John Cirri, president of Steelworkers Local 9477, which represents production and maintenance workers at the plant, and David McCall, who oversees negotiations for the Steelworkers nationally, e-mailed a joint statement yesterday reaffirming the union's role under its contract in any sale.

"Our union will continue to insert itself into this bidding and buying process," the statement said. " ... the only acceptable bid will be one that requires long-term profitability and viability for both the company and our members."

The union is planning a conference call on the situation tomorrow.

In a letter last month to Steelworkers officials, Cirri raised concerns about Esmark's plan for Sparrows Point to supply 850,000 tons of steel slab to Wheeling-Pitt. Esmark promised to infuse fresh capital of $50 million to $200 million and reduce Wheeling-Pitt's debt from $525 million to $275 million by year's end.

Meanwhile, Wheeling-Pitt's losses have mounted, according to filings with the Securities and Exchange Commission. For the third quarter ended Sept. 30, Wheeling-Pitt lost $56.5 million compared with a profit of $17.4 million during the same period a year ago. Revenue dropped to $393 million from $482.7 million for the year-earlier period.

Now the company's workers face the specter of layoffs. Ken Aspenleiter, president of Steelworkers Local 1190, said last week that he was told that about 300 jobs would be cut across all of Wheeling-Pitt's facilities in Ohio, Pennsylvania and West Virginia.

Yesterday, Aspenleiter said he was uncertain how the collapse of E2's deal to buy Sparrows Point would affect operations at the facilities he represents.
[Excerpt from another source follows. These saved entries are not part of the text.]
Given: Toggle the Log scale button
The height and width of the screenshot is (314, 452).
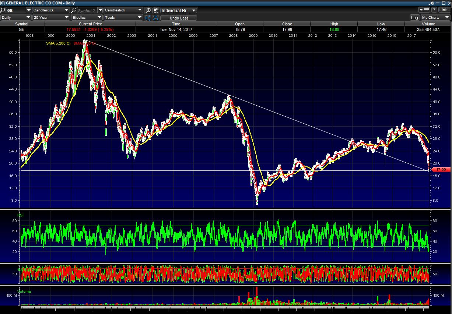Looking at the screenshot, I should coord(415,18).
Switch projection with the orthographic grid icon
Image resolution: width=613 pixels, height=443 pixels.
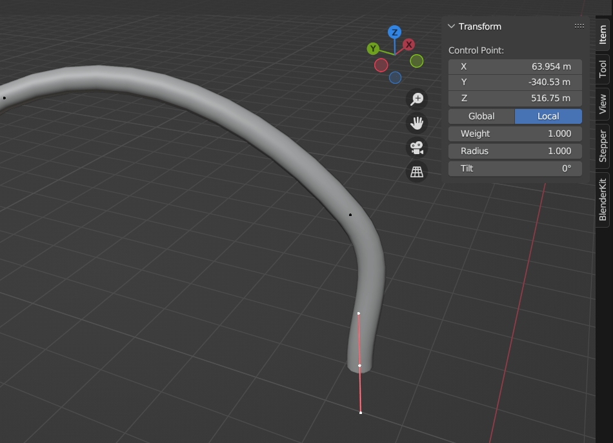point(417,172)
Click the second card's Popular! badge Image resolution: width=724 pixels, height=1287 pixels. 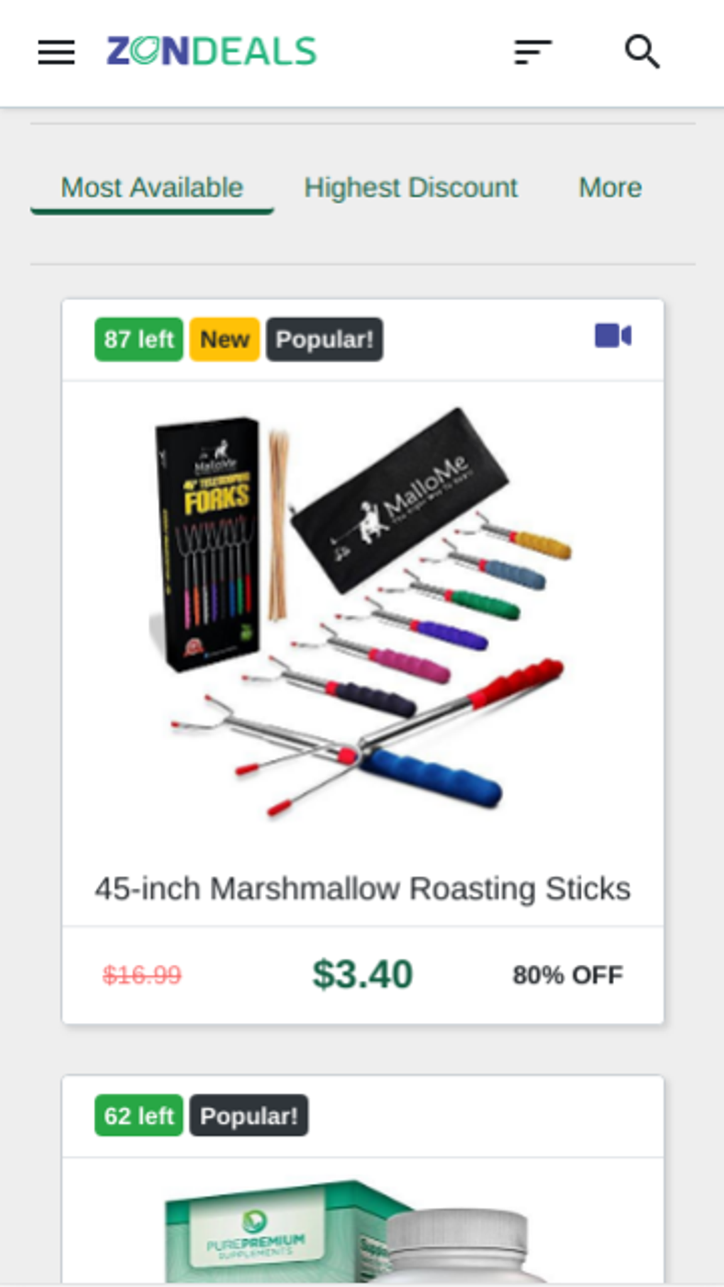(x=248, y=1115)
Shares of Esmark, which began trading after it completed its takeover of publicly held Wheeling-Pitt late last month, fell to a new low yesterday, shedding $2.67 to $9.28 per share.

Unlike Wheeling-Pitt, 118-year-old Sparrows Point is profitable and more efficient than it has ever been. A number of potential bidders expressed interest in the plant, which employs fewer than 2,500 and has the capacity to produce 3.9 million tons of steel annually.

But after a decade of consolidation among the industry, there are very few American companies with enough cash and without antitrust concerns to buy Sparrows Point, said steel analyst Jonathan Anton.

Pittsburgh-based U.S. Steel manufactures too much tin to make a play for Sparrows Point, he said. Charlotte, N.C.-based Nucor may have a hard time developing a relationship with the Steelworkers because none of its workers are unionized, he said. And West Chester, Ohio-based AK Steel may not have the cash to buy Sparrows Point on its own but could be an attractive partner, he said.

"I would really expect foreign buyers to be nosing around it," said Anton, of Global Insight in Washington.

Engineers from Mexico-based steelmaker Altos Hornos de Mexico SA toured Sparrows Point a week ago. The Mexican steelmaker visited the plant earlier this year when Mittal was accepting bids. CSN Brazil, which lost bids to buy both Wheeling-Pitt and Sparrows Point to Esmark, could return to bid again, he said. Russian and Indian companies have also been shopping for North American assets, he said.

Steel analyst Michael Locker, of Locker Associates Inc. in New York, said Esmark's chances of winning Sparrows Point on the second pass will depend on the strength of its partners.

"I'm sure Esmark believes it can still do this deal, but there are several indications that they have a weak position," he said.